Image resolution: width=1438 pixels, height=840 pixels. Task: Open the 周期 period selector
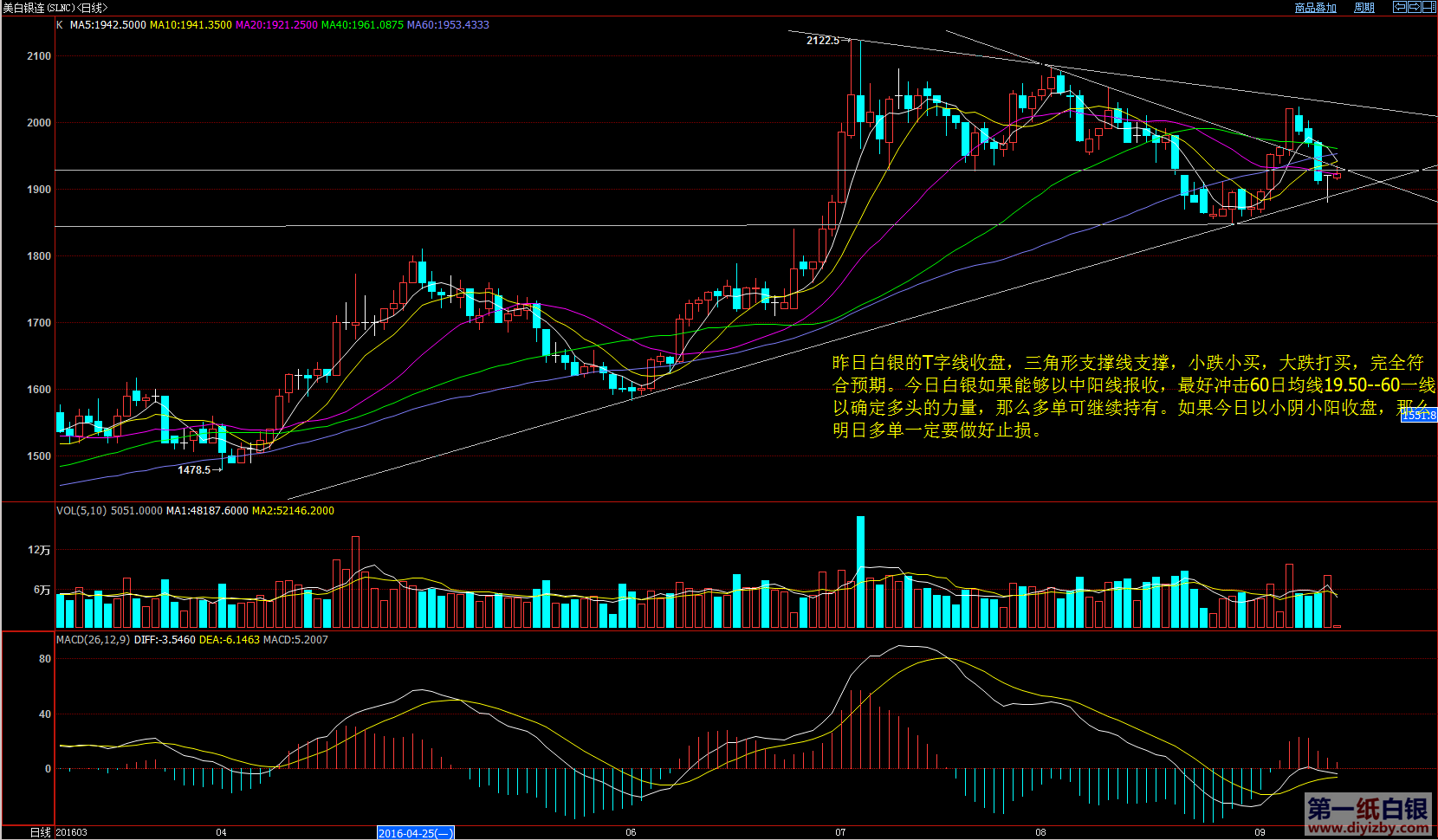coord(1364,8)
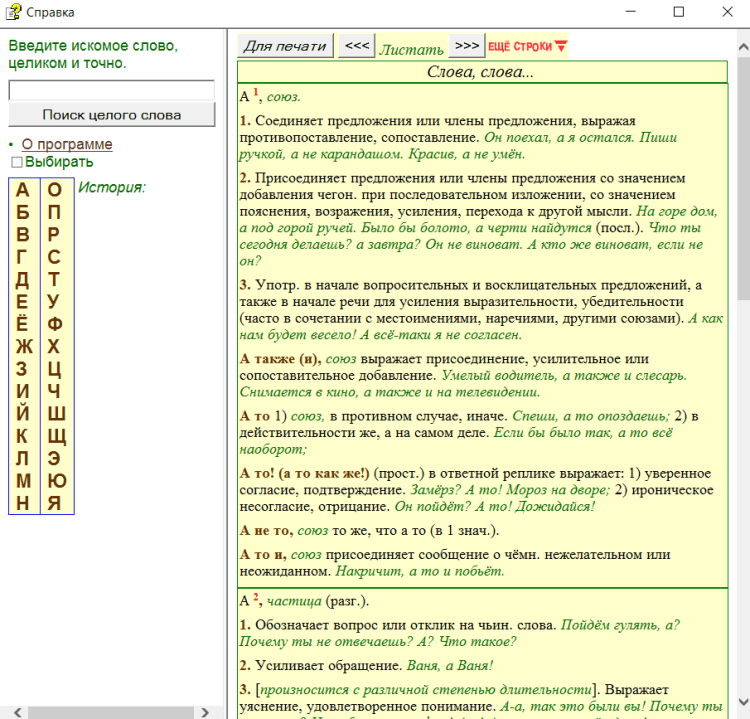
Task: Choose letter 'Ф' from alphabet list
Action: click(55, 324)
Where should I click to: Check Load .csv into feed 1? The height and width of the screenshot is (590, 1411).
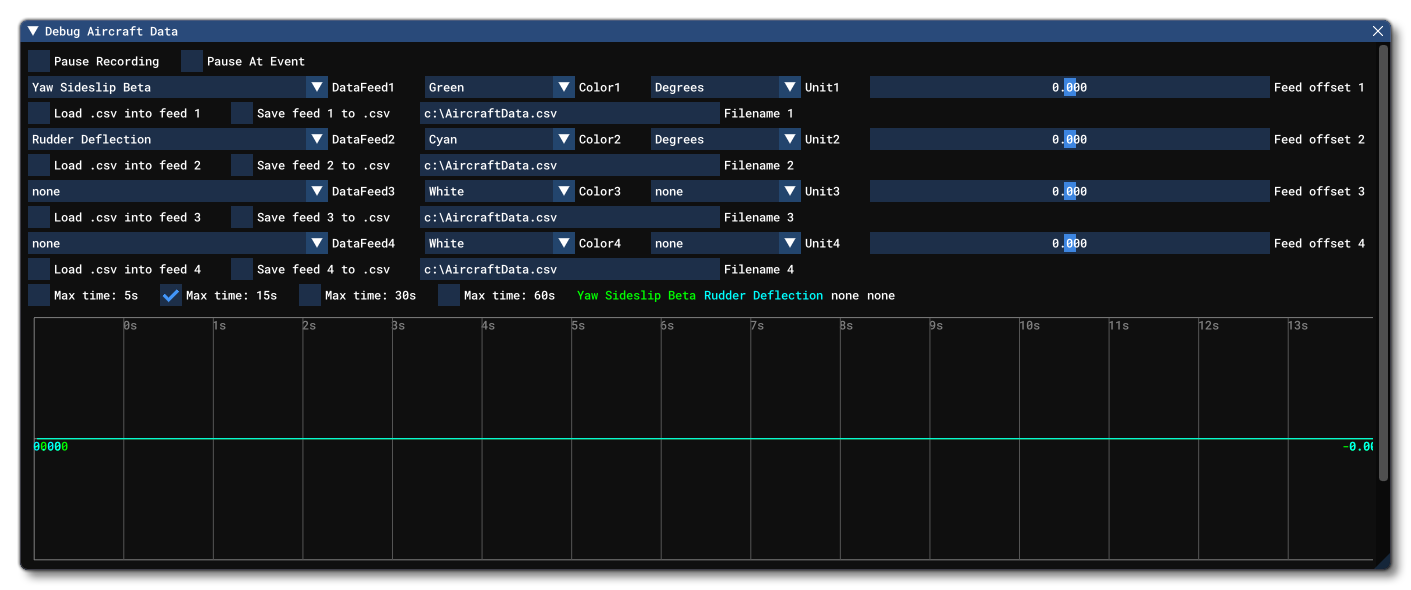(x=39, y=113)
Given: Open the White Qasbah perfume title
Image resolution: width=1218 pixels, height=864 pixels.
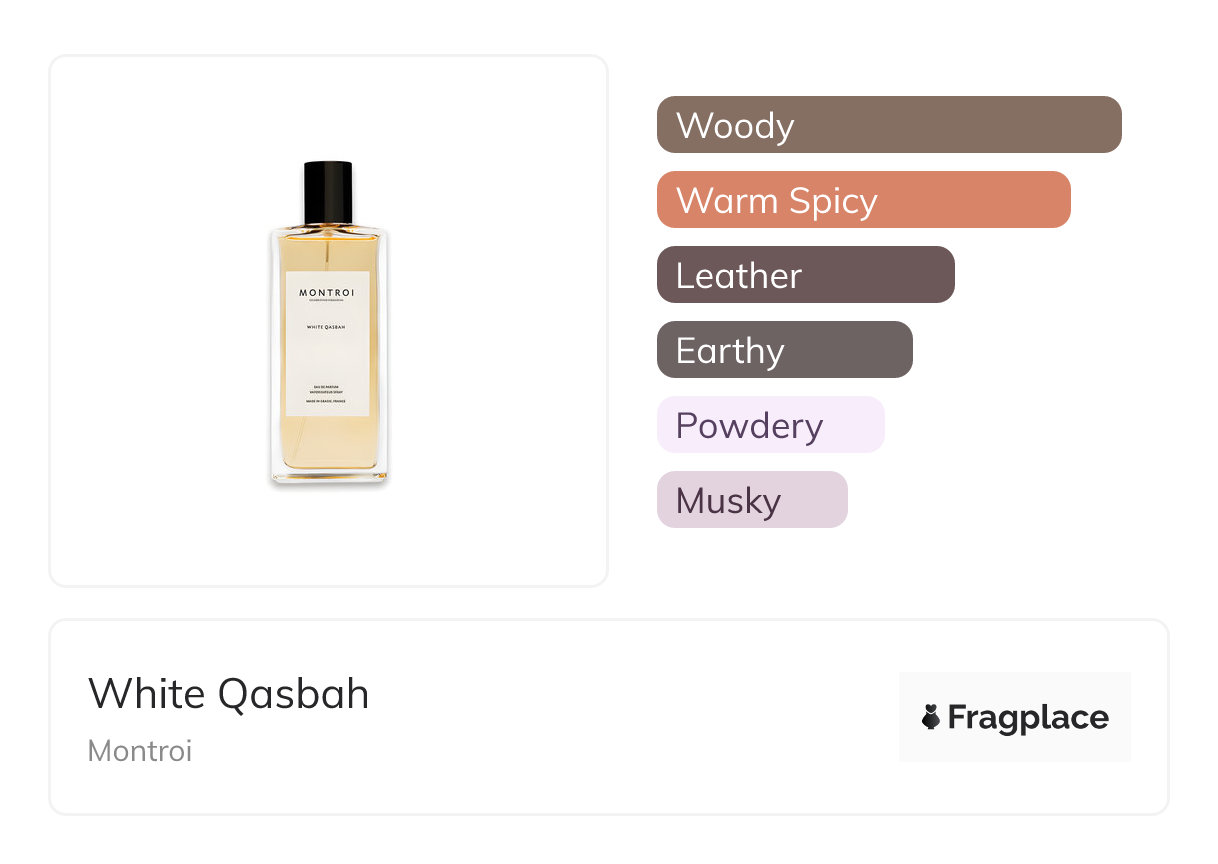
|---|
Repeat the listing in full and exactly. Leave any pictures out.

Image resolution: width=1438 pixels, height=840 pixels. Task: Open the 周期 period selector
coord(1364,8)
Task: Choose letter 'Ф' from alphabet list
Action: click(55, 324)
Where should I click to: Check Load .csv into feed 1? The height and width of the screenshot is (590, 1411).
(x=39, y=113)
Given: Open the White Qasbah perfume title
Image resolution: width=1218 pixels, height=864 pixels.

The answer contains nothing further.